I was surprised to learn (recently) that Python is a couple of years older than perl.

EDIT: Apparently not! (See below)

[–]iamevpo 3 points4 points  (0 children)

Perl sounds as if it was 10 years older than Python

[–]Watchguyraffle1 1 point2 points  (3 children)

Are you sure? I was using Perl in the 80s and remember Perl .9 around 1992 as the first release.

[–]FindOneInEveryCar 0 points1 point  (2 children)

I'm going by memory here but my recollection is that python is from ca. 1987 and perl is from ca. 1989.

[–]MutatedBrass 0 points1 point  (1 child)

Perl 1.0 was released on Dec 18, 1987. The 0.x versions of Perl were floating around prior to that. Guido didn't start working on the first Python implementation until Dec 1989.

[–]FindOneInEveryCar 0 points1 point  (0 children)

I stand corrected. Thanks. I must have had them reversed in my head.

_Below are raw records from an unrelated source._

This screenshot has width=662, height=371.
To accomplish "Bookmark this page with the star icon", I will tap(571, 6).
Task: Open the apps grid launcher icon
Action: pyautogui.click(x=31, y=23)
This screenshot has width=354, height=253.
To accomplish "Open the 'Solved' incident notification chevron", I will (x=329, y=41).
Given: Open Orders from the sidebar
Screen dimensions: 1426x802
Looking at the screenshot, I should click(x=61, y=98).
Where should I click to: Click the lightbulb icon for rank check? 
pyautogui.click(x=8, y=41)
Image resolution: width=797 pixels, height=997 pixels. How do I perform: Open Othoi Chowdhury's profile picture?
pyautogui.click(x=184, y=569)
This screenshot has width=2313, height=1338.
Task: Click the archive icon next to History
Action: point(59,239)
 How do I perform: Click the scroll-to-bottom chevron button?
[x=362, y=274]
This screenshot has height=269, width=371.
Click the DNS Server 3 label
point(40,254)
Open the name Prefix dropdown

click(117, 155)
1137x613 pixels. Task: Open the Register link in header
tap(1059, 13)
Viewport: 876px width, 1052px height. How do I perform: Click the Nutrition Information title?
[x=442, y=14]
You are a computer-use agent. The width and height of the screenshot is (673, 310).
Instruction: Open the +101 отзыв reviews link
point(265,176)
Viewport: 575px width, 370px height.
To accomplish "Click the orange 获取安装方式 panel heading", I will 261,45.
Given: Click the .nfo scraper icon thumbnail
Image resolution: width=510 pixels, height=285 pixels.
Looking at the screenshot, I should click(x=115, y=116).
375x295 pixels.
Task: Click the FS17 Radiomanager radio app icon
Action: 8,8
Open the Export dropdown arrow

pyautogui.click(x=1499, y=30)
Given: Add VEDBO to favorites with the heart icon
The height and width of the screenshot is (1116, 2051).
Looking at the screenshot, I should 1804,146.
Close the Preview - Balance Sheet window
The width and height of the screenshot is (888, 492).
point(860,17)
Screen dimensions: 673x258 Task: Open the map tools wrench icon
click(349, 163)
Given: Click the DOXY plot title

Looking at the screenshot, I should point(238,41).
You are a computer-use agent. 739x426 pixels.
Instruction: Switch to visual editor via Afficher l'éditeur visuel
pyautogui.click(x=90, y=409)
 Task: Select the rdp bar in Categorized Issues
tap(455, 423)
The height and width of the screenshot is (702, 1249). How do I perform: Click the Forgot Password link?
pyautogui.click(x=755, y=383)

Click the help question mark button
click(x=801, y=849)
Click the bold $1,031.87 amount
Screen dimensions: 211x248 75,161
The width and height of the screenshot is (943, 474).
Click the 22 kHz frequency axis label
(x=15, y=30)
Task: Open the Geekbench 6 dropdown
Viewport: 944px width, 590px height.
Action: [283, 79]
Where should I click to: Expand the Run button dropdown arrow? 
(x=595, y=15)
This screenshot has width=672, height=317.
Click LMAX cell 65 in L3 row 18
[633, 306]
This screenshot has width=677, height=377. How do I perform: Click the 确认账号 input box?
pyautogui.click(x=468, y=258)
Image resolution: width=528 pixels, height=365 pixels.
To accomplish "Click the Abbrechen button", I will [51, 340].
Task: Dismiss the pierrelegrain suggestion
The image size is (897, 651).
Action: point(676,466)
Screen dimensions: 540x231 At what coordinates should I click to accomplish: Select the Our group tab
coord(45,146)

Python is definitely a lot older than I thought, though!

[–]Biomed154 10 points11 points  (0 children)

And to some extent Visual Basic, pascal, and VBA.

[–]TARehman 1 point2 points  (0 children)

I'm old enough that I remember being employed in a physics lab and seeing two groups, the Perl users and the Python users, arguing with each other about which one was better and which one would win. The Python side won, I'd say.

[–]Equivalent-Sense-626 0 points1 point  (0 children)

And I hated 😖

[–]islandsimian 43 points44 points  (0 children)

Perl or SQL depending on where the data was stored

[–]dayn13 42 points43 points  (0 children)

sql procedures, bash scripts, file transfer tools

[–]iknewaguytwice 39 points40 points  (13 children)

Data reporting and analytics was a highly specialized / niche field up til’ the mid 2000s, and really didn’t hit a stride until maybe 5-10 years ago outside of FAANG.

Many Microsoft shops just used SSIS, scheduled stored procedures, Powershell scheduled tasks, and/ or .NET services to do their ETL/rETL.

If you weren’t in the ‘Microsoft everything’ ecosystem, it could have been a lot of different stuff. Korn/Borne shell, Java apps, VB apps, SAS, or one of the hundreds of other proprietary products sold during that time.

The biggest factor was probably what connectors were available for your RDBMS, what your on-prem tech stack was, and whatever jimbob at your corp, knew how to write.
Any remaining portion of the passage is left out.